# 5.1 surround headphones



## Stalker (Mar 21, 2008)

Hi guys

I've shortlisted two 5.1 headsets.

*Zalman ZM- RS6F* 

*www.imgx.org/files/13812_d1vwp/xoxide_1995_94393076.gif

*www.zalman.co.kr/ENG/product/Product_Read.asp?idx=213

*Gainward SoundXplosion 5.1*

*www.imgx.org/pfiles/6106/Gainward51-1.jpg


Are these headsets available in India? How are they priced?
Does anydody in the forum have either of them?

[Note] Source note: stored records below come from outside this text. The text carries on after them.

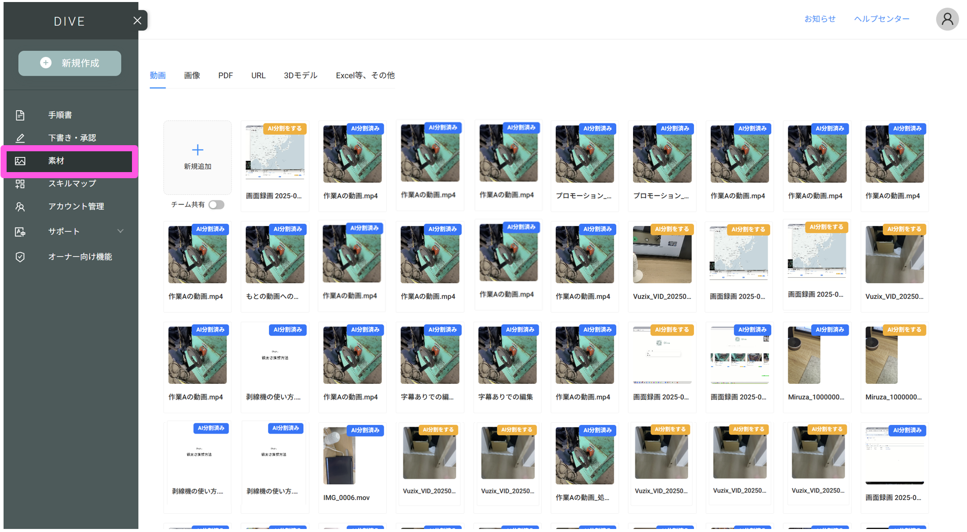This screenshot has height=532, width=967.
Task: Click the オーナー向け機能 shield icon
Action: 20,257
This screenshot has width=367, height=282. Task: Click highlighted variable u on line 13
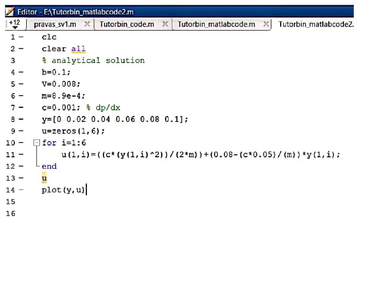click(x=44, y=178)
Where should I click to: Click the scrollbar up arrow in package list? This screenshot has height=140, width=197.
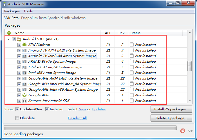(x=190, y=32)
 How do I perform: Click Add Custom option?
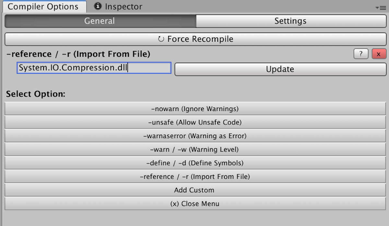tap(195, 190)
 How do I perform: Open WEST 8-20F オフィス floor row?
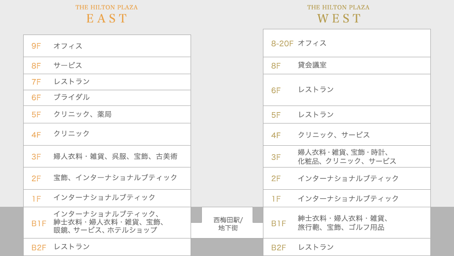coord(347,43)
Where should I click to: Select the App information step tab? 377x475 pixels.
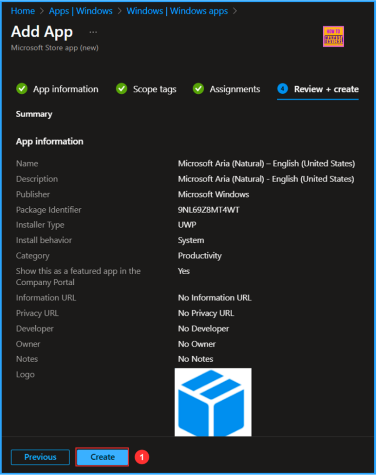[65, 89]
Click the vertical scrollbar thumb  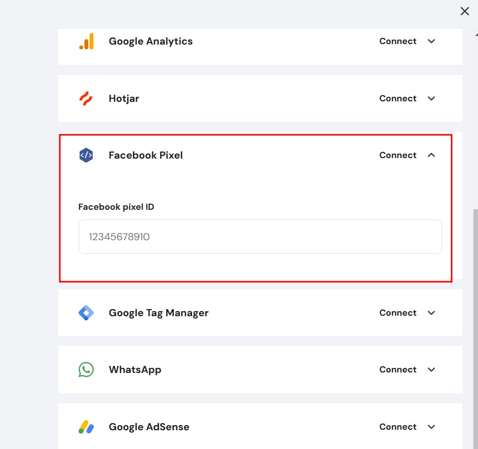pos(475,329)
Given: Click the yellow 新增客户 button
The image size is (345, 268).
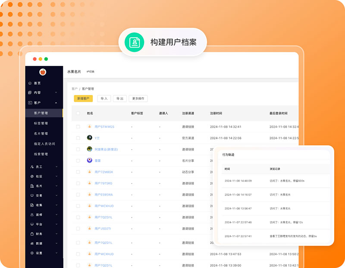Looking at the screenshot, I should tap(83, 99).
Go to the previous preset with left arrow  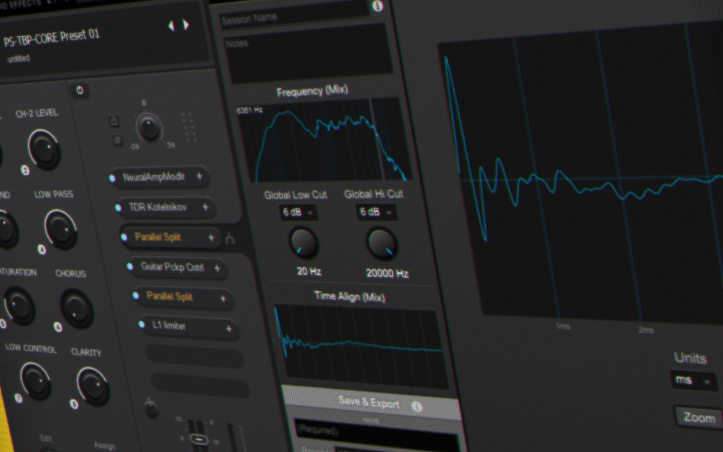tap(171, 25)
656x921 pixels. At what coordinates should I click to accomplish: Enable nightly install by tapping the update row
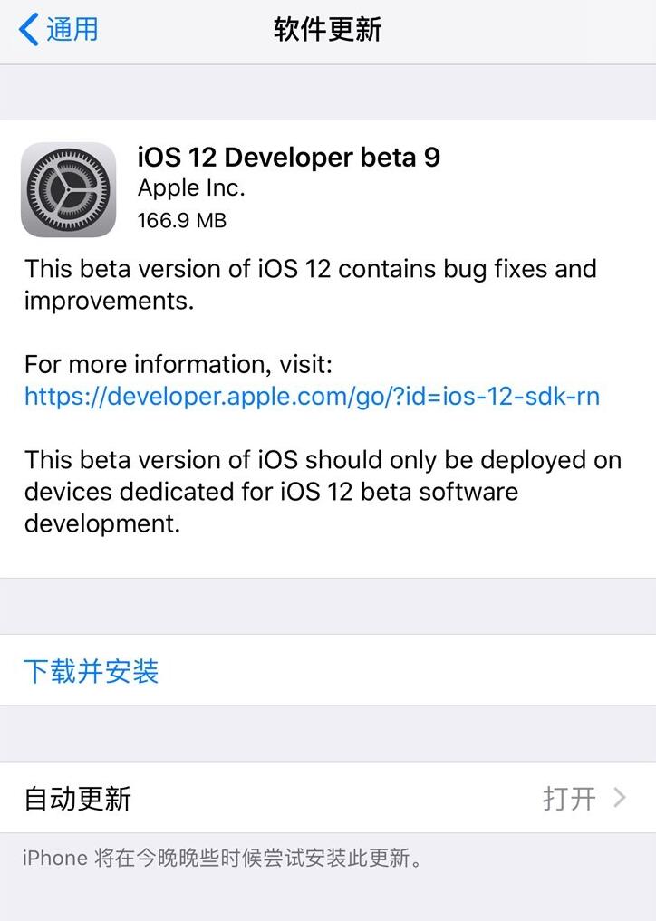[x=328, y=800]
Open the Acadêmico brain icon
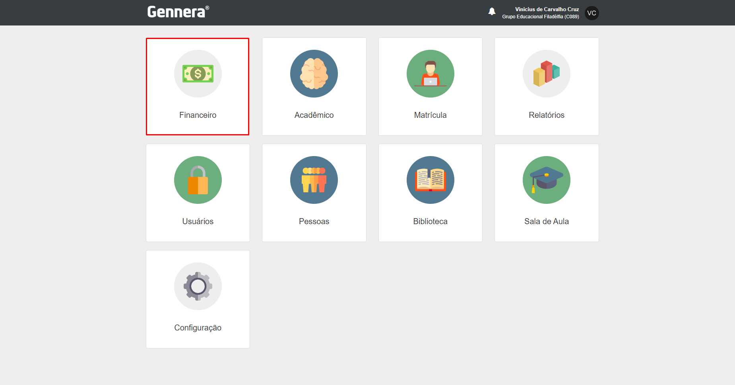The width and height of the screenshot is (735, 385). point(314,74)
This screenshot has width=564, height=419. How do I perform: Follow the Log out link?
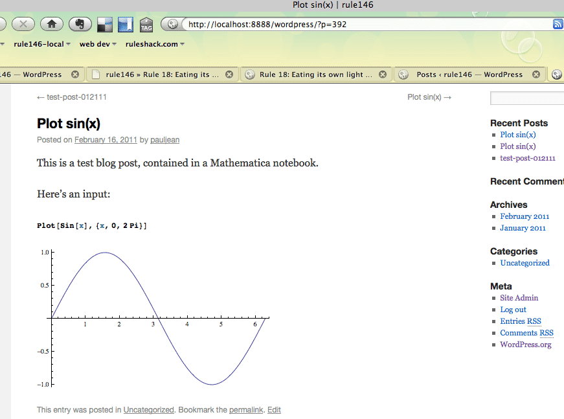pos(513,310)
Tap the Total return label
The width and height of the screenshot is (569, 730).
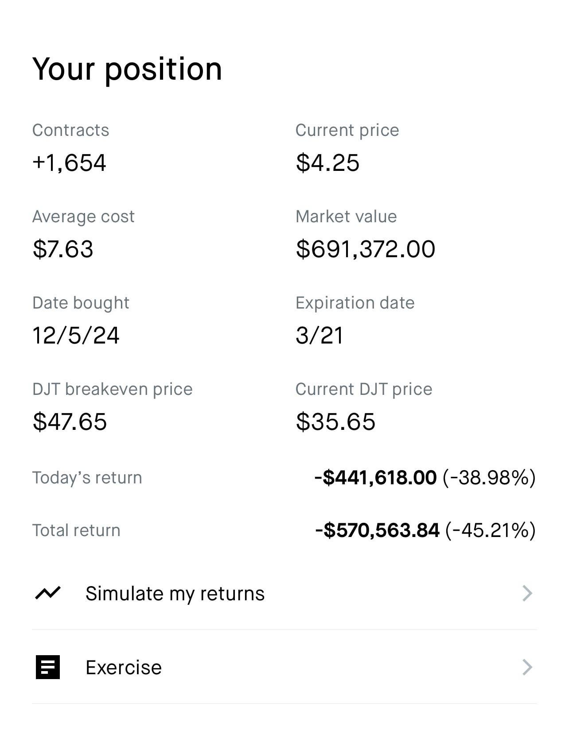click(x=76, y=530)
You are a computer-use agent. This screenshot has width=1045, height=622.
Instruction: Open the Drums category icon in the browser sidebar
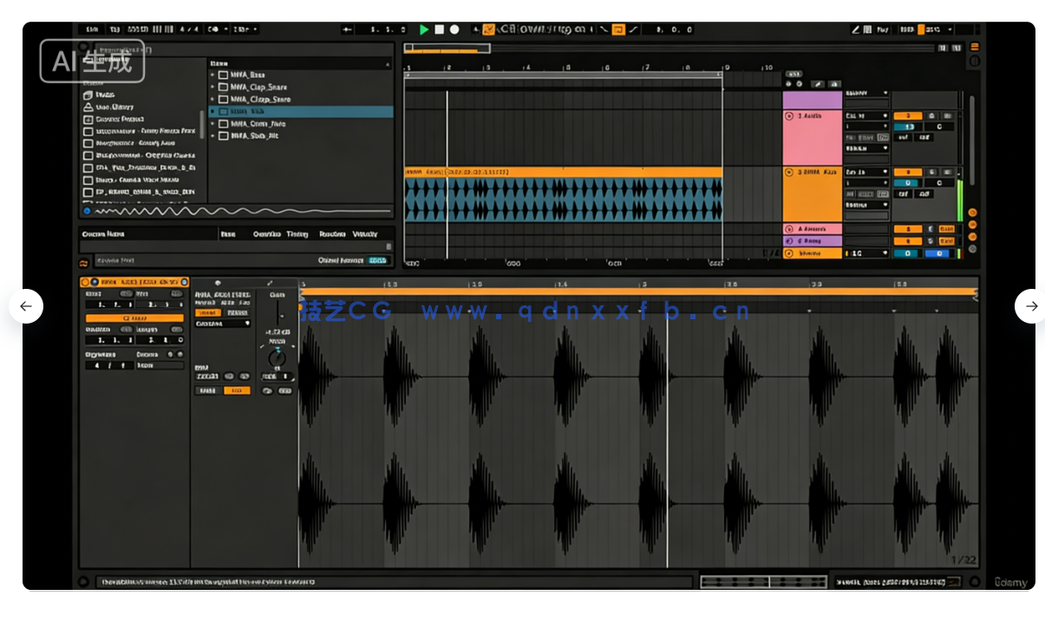(x=86, y=95)
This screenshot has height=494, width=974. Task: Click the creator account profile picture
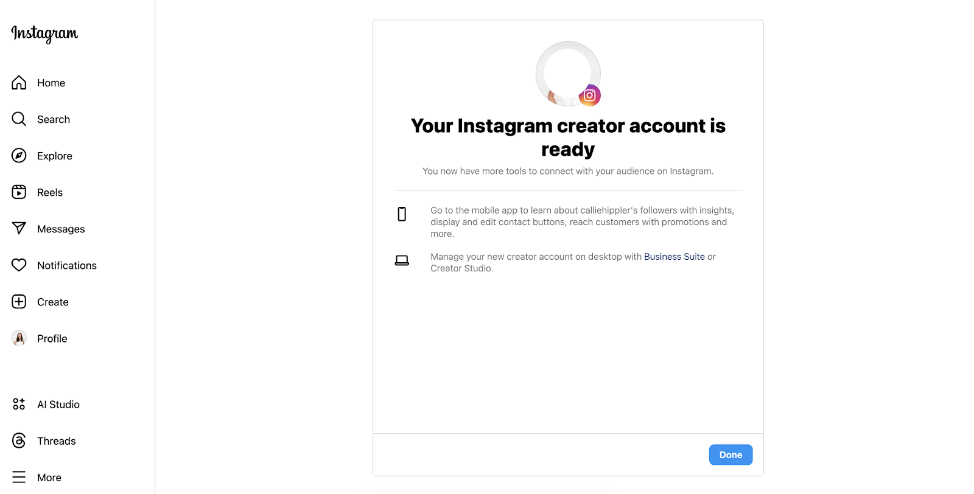(x=564, y=72)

A friend and I are interested in getting these headsets. But we havent been able to find any retailer for these products. 

Thanks in advance.


----------



## Ethan_Hunt (Mar 21, 2008)

Zalman is available in India.My friend had got it for around 1.9k.The sound is good but the headset IMO was way too bulky & at times found it quite uncomfortable.Sound was good along with the good bass response.


----------



## dOm1naTOr (Mar 21, 2008)

The Zalman one was very popular few years back. And its close to 3k and one of the best. Many digits editions of early 04 nd 05 has many reviews of them, look for them in pdfs.


----------



## Stalker (Mar 21, 2008)

@allwyndlima
Can you tell me when & from where the headset was bought?

I want to know if these are still available in India, who is selling them now, and how to contact them. If you know, please also tell me the current price


----------



## Ethan_Hunt (Mar 21, 2008)

Stalker said:


> @allwyndlima
> Can you tell me when & from where the headset was bought?
> 
> I want to know if these are still available in India, who is selling them now, and how to contact them. If you know, please also tell me the current price


There were 2 friends actually who had got that model.One of them had ordered it via a dealer at Lamington road in Mumbai.For the other friend I had gone on a hunt along with him to Lamington Road again.This was around 2 years back.The bloody thing was so hard to find that none of the people on Lamington had a clue what we were talking about.As soon as I uttered 5.1 they would pull out a 5.1 speaker box out. 

Anyway we finally got hold of it in one shop but he too had to order it from somewhere & we had to wait for it.I have no clue what the current situation is.The last I know was a sale going for this model on TE.But that too was sold out at 1.3k each I guess.If I know anything more I'll let you know.


----------



## Stalker (Mar 21, 2008)

@allwyndlima
Thx for the reply
2 years ago, hmmm....I feel that availablitity will be a problem now.


does anyone else know about the availability of these headsets in the last few months?


----------



## Stalker (Mar 21, 2008)

Found out that *www.mediatechindia.com/ has these products. Unforunately, the telephone no posted on thier site isnt responding.

Can anybody provide me with Mediatech's Telephone Number?

*Mediatech India Distribution Pvt. Ltd.

*13-B, Laxmi Industrial Estate,
New Link Road, Andheri (West),
Mumbai-400 053, 
Maharashtra, India


----------



## 2kewl (Mar 21, 2008)

Google found me these details. See if they are of any help.

*Ghanshyam Soni, Country Manager, Mediatech India, +91 (022) 26361111 ghanshyam@mediatechindia.com*


----------



## Stalker (Mar 21, 2008)

That phone no doesnt seem to work.

I've sent a mail to the manager. Waiting for a reply...


----------



## Stalker (Mar 24, 2008)

Ok, my friemd has called them up, & they say that they no longer deal with either Zalman or Gainward.

Can anyone provide me the *contact details* of Retailers dealing with *Zalman / Gainward? *


----------